**TO DO**
Rewrite the rows below with every "Viewport" replaced by "Window", keeping everything else unchanged.

--- GIVEN ENTRIES ---

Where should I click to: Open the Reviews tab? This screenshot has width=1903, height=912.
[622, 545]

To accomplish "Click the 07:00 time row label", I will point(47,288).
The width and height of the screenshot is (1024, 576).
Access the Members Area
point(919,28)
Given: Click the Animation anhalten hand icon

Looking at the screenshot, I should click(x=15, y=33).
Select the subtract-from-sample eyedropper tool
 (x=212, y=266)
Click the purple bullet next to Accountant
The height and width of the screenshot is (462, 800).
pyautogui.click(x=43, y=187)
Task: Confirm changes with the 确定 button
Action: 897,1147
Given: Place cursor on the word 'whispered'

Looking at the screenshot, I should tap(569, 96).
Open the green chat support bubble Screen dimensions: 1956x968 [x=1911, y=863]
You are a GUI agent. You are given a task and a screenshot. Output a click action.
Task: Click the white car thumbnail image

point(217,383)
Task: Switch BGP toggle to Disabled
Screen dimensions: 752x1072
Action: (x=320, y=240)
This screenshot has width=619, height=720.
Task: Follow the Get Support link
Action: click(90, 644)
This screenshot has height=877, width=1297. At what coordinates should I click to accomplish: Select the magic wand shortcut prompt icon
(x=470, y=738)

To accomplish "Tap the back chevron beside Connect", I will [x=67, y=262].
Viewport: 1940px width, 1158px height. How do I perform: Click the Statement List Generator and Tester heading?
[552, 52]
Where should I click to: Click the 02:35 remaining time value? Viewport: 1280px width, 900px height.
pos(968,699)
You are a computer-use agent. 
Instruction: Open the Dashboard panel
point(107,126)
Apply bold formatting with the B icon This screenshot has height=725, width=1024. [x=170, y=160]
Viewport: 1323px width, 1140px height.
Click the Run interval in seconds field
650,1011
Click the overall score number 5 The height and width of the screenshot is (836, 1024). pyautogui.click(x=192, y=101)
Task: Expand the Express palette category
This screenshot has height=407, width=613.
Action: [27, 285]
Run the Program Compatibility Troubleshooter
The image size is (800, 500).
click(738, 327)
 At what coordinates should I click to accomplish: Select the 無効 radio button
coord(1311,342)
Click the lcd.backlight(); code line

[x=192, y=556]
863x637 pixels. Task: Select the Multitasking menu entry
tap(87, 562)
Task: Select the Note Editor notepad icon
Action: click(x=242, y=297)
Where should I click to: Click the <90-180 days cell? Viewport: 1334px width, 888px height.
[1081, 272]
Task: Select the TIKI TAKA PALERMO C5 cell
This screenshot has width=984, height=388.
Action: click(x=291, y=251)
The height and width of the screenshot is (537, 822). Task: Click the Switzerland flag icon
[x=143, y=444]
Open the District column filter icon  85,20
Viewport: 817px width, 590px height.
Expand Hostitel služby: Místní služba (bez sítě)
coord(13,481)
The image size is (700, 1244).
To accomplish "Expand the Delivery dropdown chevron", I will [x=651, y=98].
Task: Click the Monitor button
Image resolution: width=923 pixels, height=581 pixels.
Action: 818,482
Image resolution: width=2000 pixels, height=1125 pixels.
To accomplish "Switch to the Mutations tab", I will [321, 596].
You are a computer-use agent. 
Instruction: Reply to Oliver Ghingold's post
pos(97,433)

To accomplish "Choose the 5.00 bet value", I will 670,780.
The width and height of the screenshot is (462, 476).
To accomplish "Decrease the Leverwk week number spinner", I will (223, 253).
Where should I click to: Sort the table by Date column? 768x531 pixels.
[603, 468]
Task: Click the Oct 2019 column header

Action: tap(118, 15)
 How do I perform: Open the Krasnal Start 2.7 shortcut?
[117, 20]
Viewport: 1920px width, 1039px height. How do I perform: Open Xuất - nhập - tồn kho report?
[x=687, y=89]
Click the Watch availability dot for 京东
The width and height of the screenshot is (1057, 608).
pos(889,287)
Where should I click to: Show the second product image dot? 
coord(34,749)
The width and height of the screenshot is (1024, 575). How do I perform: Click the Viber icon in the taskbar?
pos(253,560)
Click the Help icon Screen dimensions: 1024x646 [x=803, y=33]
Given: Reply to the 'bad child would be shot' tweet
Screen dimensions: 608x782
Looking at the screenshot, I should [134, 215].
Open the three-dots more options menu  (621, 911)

---

**TASK RESULT**
Where should I click to: Open the Reviews tab? This screenshot has width=1903, height=912.
[622, 545]

To accomplish "Click the 07:00 time row label", I will point(47,288).
The width and height of the screenshot is (1024, 576).
Access the Members Area
point(919,28)
Given: Click the Animation anhalten hand icon

Looking at the screenshot, I should click(x=15, y=33).
Select the subtract-from-sample eyedropper tool
 (x=212, y=266)
Click the purple bullet next to Accountant
The height and width of the screenshot is (462, 800).
pyautogui.click(x=43, y=187)
Task: Confirm changes with the 确定 button
Action: 897,1147
Given: Place cursor on the word 'whispered'

Looking at the screenshot, I should tap(569, 96).
Open the green chat support bubble Screen dimensions: 1956x968 [x=1911, y=863]
You are a GUI agent. You are given a task and a screenshot. Output a click action.
Task: Click the white car thumbnail image

point(217,383)
Task: Switch BGP toggle to Disabled
Screen dimensions: 752x1072
Action: (x=320, y=240)
This screenshot has width=619, height=720.
Task: Follow the Get Support link
Action: click(90, 644)
This screenshot has height=877, width=1297. At what coordinates should I click to accomplish: Select the magic wand shortcut prompt icon
(x=470, y=738)

To accomplish "Tap the back chevron beside Connect", I will [x=67, y=262].
Window: 1940px width, 1158px height. How do I perform: Click the Statement List Generator and Tester heading?
[552, 52]
Where should I click to: Click the 02:35 remaining time value? Window: 1280px width, 900px height.
pos(968,699)
You are a computer-use agent. 
Instruction: Open the Dashboard panel
point(107,126)
Apply bold formatting with the B icon This screenshot has height=725, width=1024. [x=170, y=160]
Window: 1323px width, 1140px height.
Click the Run interval in seconds field
650,1011
Click the overall score number 5 The height and width of the screenshot is (836, 1024). pyautogui.click(x=192, y=101)
Task: Expand the Express palette category
This screenshot has height=407, width=613.
Action: [27, 285]
Run the Program Compatibility Troubleshooter
The image size is (800, 500).
click(738, 327)
 At what coordinates should I click to accomplish: Select the 無効 radio button
coord(1311,342)
Click the lcd.backlight(); code line

[x=192, y=556]
863x637 pixels. Task: Select the Multitasking menu entry
tap(87, 562)
Task: Select the Note Editor notepad icon
Action: click(x=242, y=297)
Where should I click to: Click the <90-180 days cell? Window: 1334px width, 888px height.
[1081, 272]
Task: Select the TIKI TAKA PALERMO C5 cell
This screenshot has width=984, height=388.
Action: click(x=291, y=251)
The height and width of the screenshot is (537, 822). Task: Click the Switzerland flag icon
[x=143, y=444]
Open the District column filter icon  85,20
Window: 817px width, 590px height.
Expand Hostitel služby: Místní služba (bez sítě)
coord(13,481)
The image size is (700, 1244).
To accomplish "Expand the Delivery dropdown chevron", I will [x=651, y=98].
Task: Click the Monitor button
Image resolution: width=923 pixels, height=581 pixels.
Action: 818,482
Image resolution: width=2000 pixels, height=1125 pixels.
To accomplish "Switch to the Mutations tab", I will [321, 596].
You are a computer-use agent. 
Instruction: Reply to Oliver Ghingold's post
pos(97,433)

To accomplish "Choose the 5.00 bet value", I will 670,780.
The width and height of the screenshot is (462, 476).
To accomplish "Decrease the Leverwk week number spinner", I will (223, 253).
Where should I click to: Sort the table by Date column? 768x531 pixels.
[603, 468]
Task: Click the Oct 2019 column header

Action: tap(118, 15)
 How do I perform: Open the Krasnal Start 2.7 shortcut?
[117, 20]
Window: 1920px width, 1039px height. How do I perform: Open Xuất - nhập - tồn kho report?
[x=687, y=89]
Click the Watch availability dot for 京东
The width and height of the screenshot is (1057, 608).
pos(889,287)
Where should I click to: Show the second product image dot? 
coord(34,749)
The width and height of the screenshot is (1024, 575). How do I perform: Click the Viber icon in the taskbar?
pos(253,560)
Click the Help icon Screen dimensions: 1024x646 [x=803, y=33]
Given: Reply to the 'bad child would be shot' tweet
Screen dimensions: 608x782
Looking at the screenshot, I should [134, 215].
Open the three-dots more options menu  (621, 911)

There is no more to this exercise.